_AVAILABLE DATA_

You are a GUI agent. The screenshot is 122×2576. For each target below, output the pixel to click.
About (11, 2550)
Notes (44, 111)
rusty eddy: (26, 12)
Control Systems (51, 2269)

==

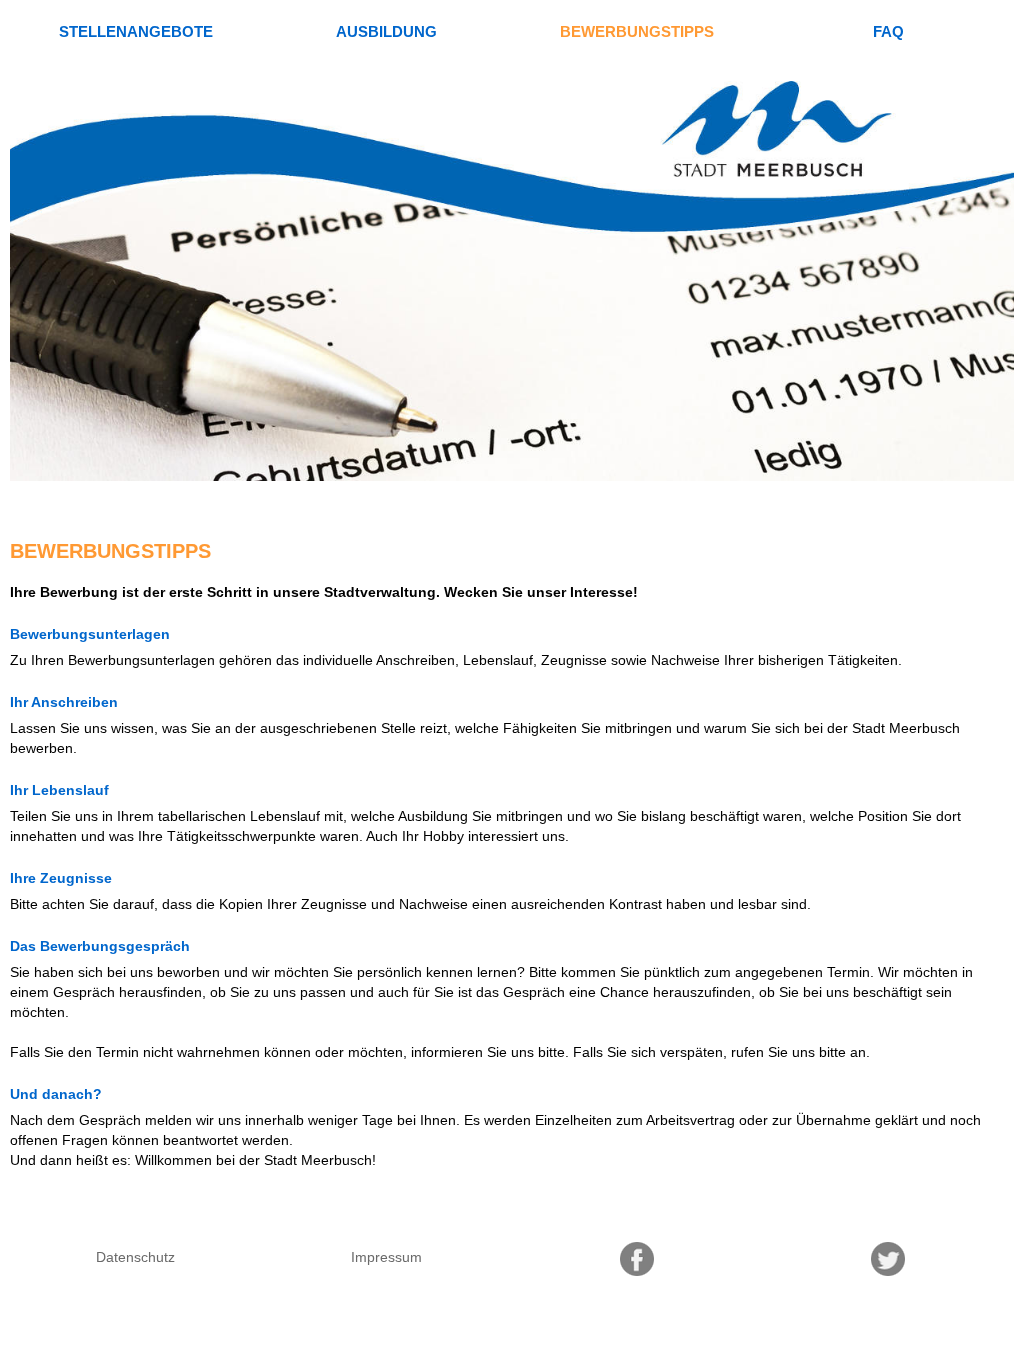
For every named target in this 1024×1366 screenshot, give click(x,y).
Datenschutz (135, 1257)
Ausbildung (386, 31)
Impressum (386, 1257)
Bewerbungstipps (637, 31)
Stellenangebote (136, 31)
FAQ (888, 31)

--

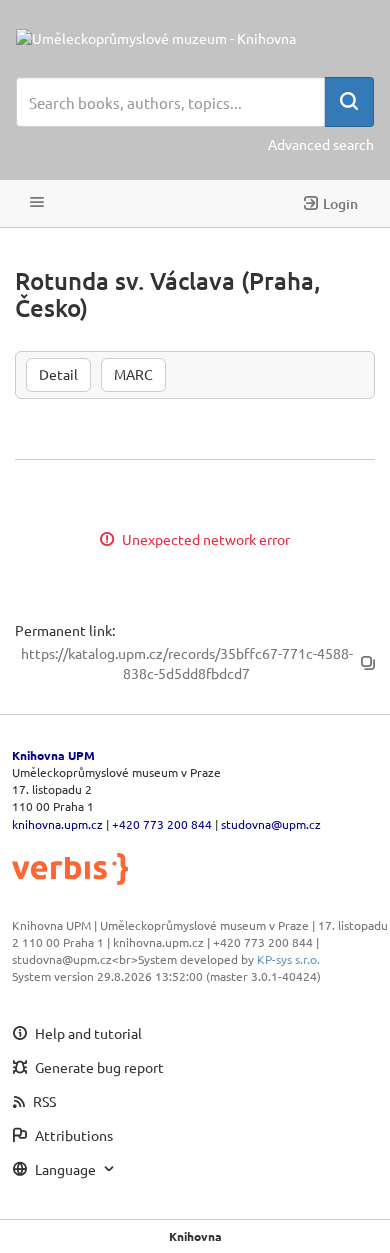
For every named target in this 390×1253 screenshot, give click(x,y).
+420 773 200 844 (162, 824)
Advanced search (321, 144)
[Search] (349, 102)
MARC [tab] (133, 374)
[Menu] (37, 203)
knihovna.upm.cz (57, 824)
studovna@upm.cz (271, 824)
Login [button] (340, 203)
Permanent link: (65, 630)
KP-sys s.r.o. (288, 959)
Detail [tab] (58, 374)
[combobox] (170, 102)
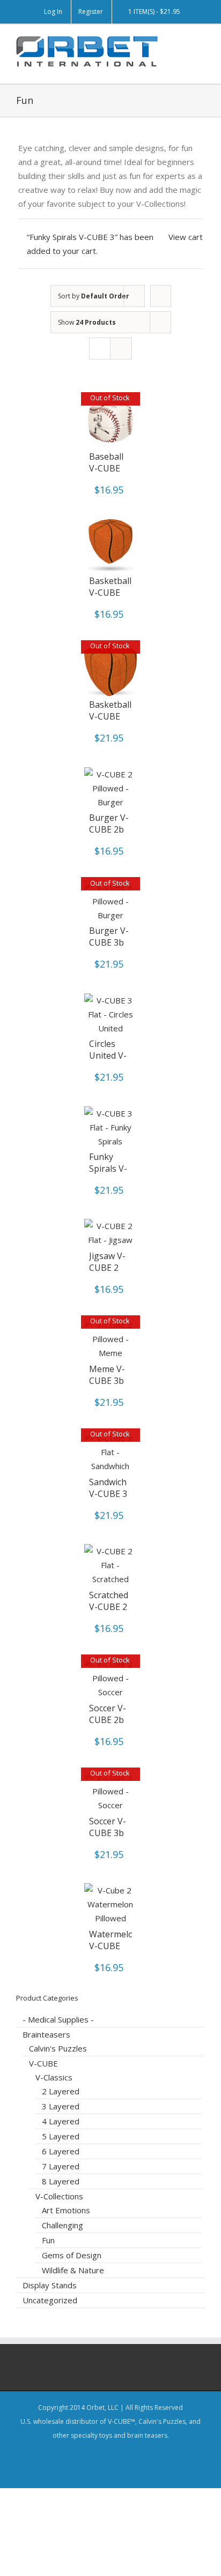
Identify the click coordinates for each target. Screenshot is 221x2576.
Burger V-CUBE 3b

_WORK INSTRUCTIONS_
Check every line of the data, and copy the ones that contain "give".

_TASK ANSWER_
For every named target in this 1024×1366 screenshot, give click(x,y).
For every named target in this 390×1253 screenshot, give click(x,y).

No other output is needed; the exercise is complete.